Mientras que hay pueblos de la norteamérica precolombina, como los haida o los tlingit, que nadie conoce pese a la importancia que la antropología da a su festín ritual, el potlatch, hay otros que tienen asegurado su lugar en la historia de la humanidad gracias a la cultura popular. Y entre estos es innegable que están los iroqueses, la gran confederación que luchó entre franceses, ingleses y estadounidenses en el territorio de los grandes lagos. Primero villanos y luego héroes en las películas del oeste, inspiradores por su organización social de los movimientos feministas en EE UU y creadores de un peinado, su influencia no surgió del vacío, sino de decenas de artistas y exploradores desde que el bretón Jacques Cartier se encontró con ellos por primera vez en 1534 y acabase secuestrando a un par de príncipes.
Entre las primeras referencias están las del fundador de Quebec, en 1608, Samuel de Champlain. Este realizó una excelente cartografía de la zona ya descubierta y dedicó un pequeño recuadro a los pobladores con los que él y sus hombres se habían visto envueltos, tanto en batalla como en relaciones comerciales. De las primeras dejó constancia en varios dibujos que luego fueron impresos como grabados. En uno muestra la típica organización y estructura de un poblado iroqués, con sus casas comunales en las que las mujeres, además de transmitir el apellido, escogían a los jefes, y donde todos los descendientes de un clan familiar eran hijos comunes.
Fue el misionero francés Louis Nicolas el primero en entrar en detalle sobre estas tribus. Al llegar a las colonias, a finales del siglo XVII, quedó fascinado por la exhuberancia y exotismo de la región, y lo compiló todo en el Codex Canadensis. Compuesto por 180 dibujos, retrata plantas, mamíferos, pájaros, peces… y, por supuesto, los aborígenes, se detuvo en retratar exactamente las pinturas y tatuajes con las que decoraban su cuerpo. Tras su muerte en 1680, hubo que esperar casi un siglo para que otro artista, el diplomático Jacques Grasset, tomara el relevo de acercarse tanto a las tribus de la Gran Conferencia Iroquesa.

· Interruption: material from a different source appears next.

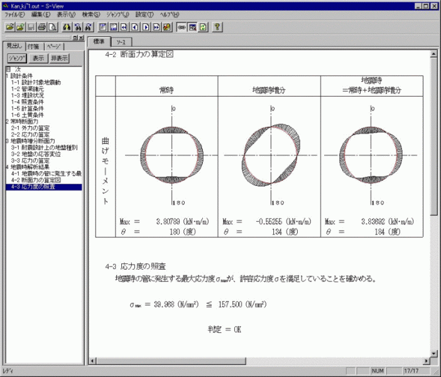
Task: Open print preview with magnifier page icon
Action: tap(53, 27)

Fundada al poco de su primer encuentro con los europeos, la coalición formada por las tribus Mohawk, Oneida, Onondaga, Cayuga y Seneca para ser más fuertes ante un invasor superior tecnológicamente, se completó con la adhesión de los Tuscarora en 1711. Se diferenció de otras coaliciones similares por su mayor nivel de organización y eficiencia, siendo una bisagra en las luchas por el control del territorio entre ingleses y franceses. Con elaborados rituales para escoger a sus líderes y la toma de decisiones, obligaron a los negociadores coloniales a participar activamente en ellos si querían tener influencia. Las sanciones, en vez de basarse en la violencia, consistían en apartar al castigado de los rituales y por ende de los procesos de decisión.
Durante todo el siglo XVIII los iroqueses lucharon contra el poder blanco y lograron, increíblemente para un pueblo con 2.200 hombres y una población civil total de 12.000 personas, mantener su independencia. La Revolución Americana dividió la coalición. Los Oneida y Tuscorora se pusieron del lado de los futuros EE UU, mientras el resto respaldaron a los ingleses, de cuyos bienes traídos de Europa se habían vuelto dependientes. Justo en estos años nace en Montreal el diplomático y dibujante Grasset, que los retrató en libros como su Encyclopedie des Voyages.
Con vencedores y vencidos, la indepedencia de los EE UU acabó con la frágil coalición. De las seis naciones, los Odondga, Seneca y Tuscorora permanecieron en Nueva York y fueron llevados a las reservas. Los Mohawk y los Cayuga se retiraron a Canadá y los Oneida, a Wisconsin. Los nuevos retratistas de los iroqueses fueron su propia gente, que, conscientes del fin de una era, comenzaron a inmortalizar sus tradiciones.
En el siglo XX, algunos, como David Cusick o Jesse Cornplanter siguieron el camino de la antropografía y los dibujos de sus cosmovisión. Los más se lanzaron a la producción de lo que podríamos llamar merchandising de iroqueses, que influyó notablemente en el desarrollo de la cultura hippy. Los más nuevos, como Peter B. Jones, se lanzaron a la reflexión posmoderna.
En las reservas, los indios norteamericanos han encontrado un nuevo negocio. Al no estar sometidos a algunas impuestos federales, los nativos han desarrollado una lucrativa industria del juego que, con 420 establecimientos, generó en 2012 unos beneficios de 27.900 millones de dólares. Jones, un seneca, le dedicó su obra Horns of a Dilemma.